Dutschke, esnekliği sayesinde konumunu koruyabildi.  Meschkat’ın da, Mandel’e itiraf ettiği gibi “bu süreklilik için çok büyük bir tehlike ama aynı zamanda tartışmalar yoluyla adım adım bir anlaşmaya varabilmek için ise iyi bir fırsat” sağlıyordu. Mandel, Dutschke’yi Fransız JCR örneğini takip ederek, SDS’in Marksist kanadını bir devrimci sosyalist gençlik örgütüne dönüştürmesine ikna etmeyi amaçlıyordu.  JCR, Guevaristlerin, Troçkistlerin ve anti-Stalinistlerin, isyancı gençlik üzerinde kayda değer bir etkisi olan hibrid oluşumuydu.
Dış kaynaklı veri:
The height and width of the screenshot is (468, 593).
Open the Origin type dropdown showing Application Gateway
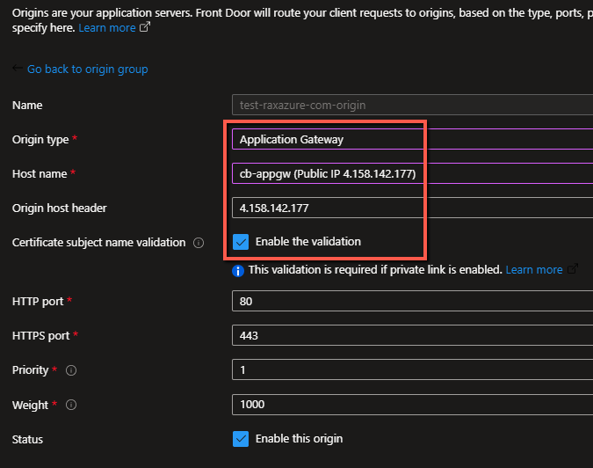point(412,139)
Aralarında Catherine Samary, Janette Habel, Henri Weber, Daniel Bensaïd, Pierre Rousset ve Alain Krivine’in de olduğu 200 veya en fazla 300 muhaliften oluşuyordu. Bu kişilerin hepsi, değişim rüzgârını arkalarında hisseden ve Mayıs 1968’de dünyaya kendi işaretlerini bırakacak olan sözcülerdi. Mandel, JCR’ın kuruluşunda bulunmuştu, 1965 kışında Briançon’a yakın Alplerde yapılan bir toplantıydı. Dağ geçitini kullanmak için polisten izin alacak olan son arabanın sürücüleri arasında yolcusu Ernest Mandel ile birlikte Krivine de vardı. Kar taneleri ve sis görüşü engelliyordu. Takım elbisesi ve şık ayakkabılarıyla Mandel, Krivine’e yolu göstermek için diz boyu karda arabanın önünde bir saat yürümek zorunda kaldı. Vardıklarında her ikisi de içlerine kadar sırılsıklam haldeydiler.
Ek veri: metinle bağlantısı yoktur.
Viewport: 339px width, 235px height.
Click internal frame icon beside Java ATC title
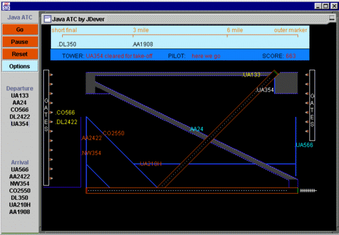pyautogui.click(x=47, y=19)
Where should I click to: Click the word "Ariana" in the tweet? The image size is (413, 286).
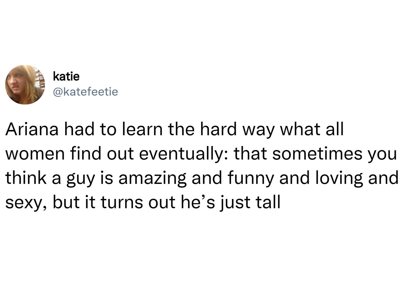32,130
Aralık 1967’de, Dutschke ve Mandel’in “genç kadroların en akıllı ve en devrimcilerinden birisi” diye tarif ettiği Krivine arasında bir toplantı olmuştu. Bundan birkaç gün önce Dutschke, Mandel’in deyişiyle “ gizlice konuştuğumuz belirli konularla ilgili…bazı uzmanlarla”  buluşmuştu. Kastettiği, silah ve birliklerin sevkiyatını bloke ederek ve muhtemelen Alman limanlarından Vietnam’a askeri malzeme taşıyan gemileri havaya uçurarak Vietnam Savaşını sabote etme kararıydı. Milan’daki yayıncı Giangiacomo Feltrinelli, patlayıcıları sağlamıştı. Dutschke’nin on yıl sonra açıkladığına göre, bunu yürüten grubun Kızıl Ordu Fraksiyonuyla ( Bader-Meinhof Grubu) hiçbir ortak noktası yoktu.  Onların planladıkları eylem, “eşyalara karşı şiddetti, insanlara karşı değil” ve riskin çok yüksek olduğuna karar verdiklerinde dinamitleri sessizce denize attılar.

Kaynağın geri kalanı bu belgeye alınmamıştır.